The cast is stellar, featuring numerous familiar faces from across the horror genre, including Linnea Quigley, Thom Matthews, John Philbin, Miguel Nuñez, Jr., Mark Venturini, and James Karen. There isn't a bad casting choice among them. Every actor, young, and old, brings something special and unique to the film, and it's easy to care about them and their fate. I pray that Hollywood never sees fit to remake this film, because the producers caught lightning in a bottle, and I don't know if that magic could ever be captured again. The film's four sequels certainly failed to do so, even with Matthews and Karen returning.
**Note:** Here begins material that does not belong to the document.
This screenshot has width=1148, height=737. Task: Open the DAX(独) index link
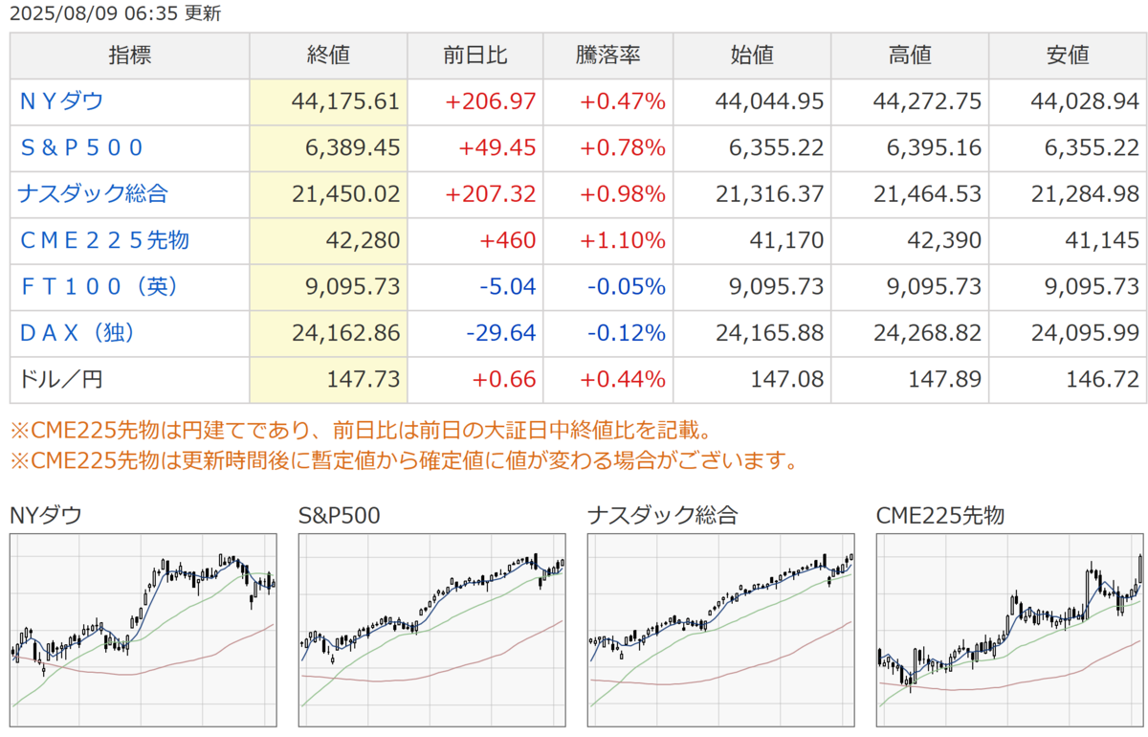tap(77, 333)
Originally, The Return of the Living Dead was intended to be a direct sequel to Night of the Living Dead, based on the novel of the same name by John Russo, Romero's partner on Night. Many of Russo's original ideas were used later in the lackluster Children of the Living Dead. Tobe Hooper was brought in to direct, but eventually bowed out and was replaced by Alien scribe Dan O'Bannon. O'Bannon sought to make the story his own, only nodding to George Romero's work rather than copying it. O'Bannon injected dark humor into the story in a manner that is often imitated, but never truly recreated, even by later entries in the series.
Of course, we can't discuss this movie without talking about the soundtrack. Return of the Living Dead is backed by an amazing compilation of punk and heavy metal from the 1980s, featuring such acts as The Cramps, Roky Erikson, and 45 Grave. 45 Grave recorded a special "zombie version" of their song Party Time for the album, memorable for setting the tone when the corpses first rise from the muddy earth in Resurrection Cemetery to chase the punks. I remember when I first stumbled across the album on CD in Barnes & Noble in the mid-90s. Being much harder to track down in those days, it was a major find for me, and it stayed in my car's CD changer for a long time.
It is with great sadness that I learned of actor James Karen's passing yesterday. I of course knew James best in his roles of Frank in this film and Ed in Return of the Living Dead Part II, but many horror fans will also recognize him as Mr. Teague, the guy who moved the gravestones but not the bodies in Poltergeist. Others will no doubt remember him as Mr. Pathmark from the Pathmark grocery store commercials. James stayed active in show business well into his 90s, and was once quoted as saying, "People don't know my name, but they know my face because I've done so damn much work." And damn fine work it was, too, Mr. Karen. Thank you for your dedication to both your work and to your fans. May you rest in peace.
I don't think I really need to tell you my verdict on this film. It's incredible. Whether you see it as a loose sequel to Night of the Living Dead or a standalone feature, The Return of the Living Dead is a masterpiece of horror that paved the way for zombies as we know them today. It's a worthy addition to any horror fan's collection, and deserves a place of honor right beside Romero's original Dead series. If you have any BRAAAAAAAAAAAAAAAAAAINSSSS, you'll run (not shamble) to your nearest video store and pick this up on DVD or Blu-Ray today. I also highly recommend the documentary More Brains: A Return to the Living Dead for a look behind the scenes with many hilarious stories from the cast and crew, including the late great James Karen.